To mitigate container escape risks in a NestJS application that uses DynamoDB, focus on strict input validation, least-privilege IAM policies, and secure handling of DynamoDB client configuration. The following code examples illustrate secure patterns for integrating DynamoDB in NestJS while reducing the attack surface that could lead to container escape.

1. Validate and sanitize all inputs used in DynamoDB queries

Never directly use user input to construct table names, keys, or expressions. Use whitelisting and schema validation to ensure only expected values are allowed.

import { Injectable, BadRequestException } from '@nestjs/common';
import { DynamoDB } from 'aws-sdk';

const ddb = new DynamoDB({});

@Injectable()
export class ItemsService {
  async getItemById(tableName: string, id: string): Promise {
    const allowedTables = ['users', 'products', 'orders'];
    if (!allowedTables.includes(tableName)) {
      throw new BadRequestException('Invalid table name');
    }
    const params: DynamoDB.DocumentClient.GetItemInput = {
      TableName: tableName,
      Key: {
        id: { S: id },
      },
    };
    return ddb.get(params).promise();
  }
}

2. Use IAM roles and avoid embedding credentials in environment variables mounted into containers

Ensure the container runtime is assigned an IAM role with only the required DynamoDB permissions. Avoid passing long-term credentials via environment variables that could be read from within the container.

// Configure AWS SDK to use instance profile or task role (ECS/EKS) automatically
const ddb = new DynamoDB({});
// No explicit credentials; relies on container's IAM role

3. Prevent SSRF by validating endpoints and disabling metadata service probing

If your application must make outbound HTTP calls, validate that endpoints are within allowed domains and avoid using user input to construct URLs that could point to internal services such as the EC2 metadata service.

import { HttpService } from '@nestjs/axios';
import { catchError } from 'rxjs/operators';
import { Injectable } from '@nestjs/common';

@Injectable()
export class SafeProxyService {
  constructor(private readonly httpService: HttpService) {}

  fetchExternal(url: string) {
    const allowedHost = 'https://api.example.com';
    if (!url.startsWith(allowedHost)) {
      throw new Error('Blocked request to disallowed host');
    }
    return this.httpService.get(url).pipe(
      catchError((err) => {
        console.error('Request failed', err);
        throw err;
      })
    );
  }
}

4. Apply least privilege to DynamoDB permissions

Define IAM policies that grant only the necessary actions on specific resources.
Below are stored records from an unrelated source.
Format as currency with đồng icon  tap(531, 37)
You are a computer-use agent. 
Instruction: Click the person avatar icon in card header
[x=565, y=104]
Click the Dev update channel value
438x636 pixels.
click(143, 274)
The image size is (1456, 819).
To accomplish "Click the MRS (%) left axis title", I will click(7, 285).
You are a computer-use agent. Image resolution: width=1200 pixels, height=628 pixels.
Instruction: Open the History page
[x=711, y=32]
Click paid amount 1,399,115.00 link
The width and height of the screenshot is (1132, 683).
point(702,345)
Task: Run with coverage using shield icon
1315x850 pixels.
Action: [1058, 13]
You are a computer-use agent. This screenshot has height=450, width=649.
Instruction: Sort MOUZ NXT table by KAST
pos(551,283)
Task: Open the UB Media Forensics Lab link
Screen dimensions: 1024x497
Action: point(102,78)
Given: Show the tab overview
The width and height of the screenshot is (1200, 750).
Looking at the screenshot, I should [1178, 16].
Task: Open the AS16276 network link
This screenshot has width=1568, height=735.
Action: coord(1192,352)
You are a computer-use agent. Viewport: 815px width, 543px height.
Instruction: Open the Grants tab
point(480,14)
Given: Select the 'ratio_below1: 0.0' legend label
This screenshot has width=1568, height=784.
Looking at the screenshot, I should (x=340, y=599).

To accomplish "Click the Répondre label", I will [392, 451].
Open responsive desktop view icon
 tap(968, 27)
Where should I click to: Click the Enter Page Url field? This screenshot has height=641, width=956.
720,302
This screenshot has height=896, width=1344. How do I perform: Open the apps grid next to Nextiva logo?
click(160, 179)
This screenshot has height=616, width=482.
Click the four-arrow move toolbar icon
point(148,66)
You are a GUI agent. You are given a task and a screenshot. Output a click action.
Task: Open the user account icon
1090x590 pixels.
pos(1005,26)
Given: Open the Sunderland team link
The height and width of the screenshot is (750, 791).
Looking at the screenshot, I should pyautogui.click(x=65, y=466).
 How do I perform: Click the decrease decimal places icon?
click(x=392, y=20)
Avoid wildcard resources and administrative actions unless strictly required.

{
  "Version": "2012-10-17",
  "Statement": [
    {
      "Effect": "Allow",
      "Action": [
        "dynamodb:GetItem",
        "dynamodb:Query"
      ],
      "Resource": "arn:aws:dynamodb:region:account-id:table/allowed-table-name"
    }
  ]
}

5. Harden container runtime and network policies

Use container security profiles to restrict access to the host filesystem and metadata service. For example, in Kubernetes, enforce read-only root filesystems and block access to the host’s metadata IP (169.254.169.254).

# Example Pod security context snippet
securityContext:
  readOnlyRootFilesystem: true
  runAsNonRoot: true
  capabilities:
    drop:
      - ALL

Frequently Asked Questions

Can a container escape through DynamoDB queries in NestJS?
DynamoDB itself does not cause container escape, but unsafe query construction influenced by untrusted input can coerce the application into unintended network behavior. Validate and sanitize all inputs, and enforce strict IAM policies to reduce risk.
How does middleBrick detect container escape risks related to DynamoDB in NestJS?
middleBrick runs checks such as Unsafe Consumption, SSRF, Inventory Management, and Property Authorization without authentication. It identifies risky patterns like overly broad network calls, exposed metadata endpoints, and misconfigured IAM-related environment variables that could facilitate container escape.